Allora il tragitto che la Macchina ci propone deve essere CHIARO, FACILE DA PERCORRERE e COMPRENSIBILE nel suo intero tracciato, oltre che veloce e sicuro.

Di più: aggiungerei che deve essere pure bello e panoramico, così che noi l’attraversiamo più volentieri e anche il nostro, di tempo, ci passi più velocemente e sensatamente.

Il che – francamente – soprattutto se pensiamo a servizi digitali che avrebbero il compito di sburocratizzare le cose (tra enti, amministrazioni, sportelli online etc.), accade molto di rado.
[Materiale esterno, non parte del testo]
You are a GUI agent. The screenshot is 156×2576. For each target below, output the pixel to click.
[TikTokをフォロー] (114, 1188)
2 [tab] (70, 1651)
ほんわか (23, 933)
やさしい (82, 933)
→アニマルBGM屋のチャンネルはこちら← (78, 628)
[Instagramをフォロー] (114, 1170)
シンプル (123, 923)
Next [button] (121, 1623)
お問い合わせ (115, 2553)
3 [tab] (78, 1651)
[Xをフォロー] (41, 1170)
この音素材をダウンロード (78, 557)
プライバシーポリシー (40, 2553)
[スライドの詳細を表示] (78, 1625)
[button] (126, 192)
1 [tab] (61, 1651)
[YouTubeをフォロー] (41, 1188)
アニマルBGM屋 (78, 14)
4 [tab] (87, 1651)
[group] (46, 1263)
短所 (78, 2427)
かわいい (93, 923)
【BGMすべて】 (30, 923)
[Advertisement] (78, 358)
In questo senso io credo che il DESIGN debba riprendere un posto d’onore anche nel Pubblico, visto che i Privati lo hanno invece intercettato da tempo, con le loro chat umanizzate, le interazioni gamificate e i loro carrelli d’acquisto che conducono in un battibaleno alle nostre carte di credito…

Vorrei quindi chiudere con un’ultima riflessione: questa del design, e dello stile, è una competenza tutta umana. Forse è una delle poche che ci è rimasta come unicum di specie e in cui siamo ancora imbattibili.

Gli studi sulle performance delle intelligenze artificiali nel riconoscere un’immagine da un’altra (laddove le differenze sono minime) lo dimostrano ancora oggi.

Ed è quindi Lei, la Creatività, che dovrebbe entrare di più nell’area di gioco dell’Innovazione, così che le soluzioni digitali possano

“valorizzare l’unicità delle persone, integrarsi perfettamente nella loro vita e amplificare gli aspetti positivi della natura umana.”

Perché

“Il Design Thinking affronta questa sfida creando valore attraverso la modulazione dell’esperienza digitale, che viene arricchita dalla sensibilità del “human touch”.

E qui, come per magia – mi riconnetto all’evento U-Mano. Come dire: tutto si lega!

Alla prossima: parleremo di Esattezza.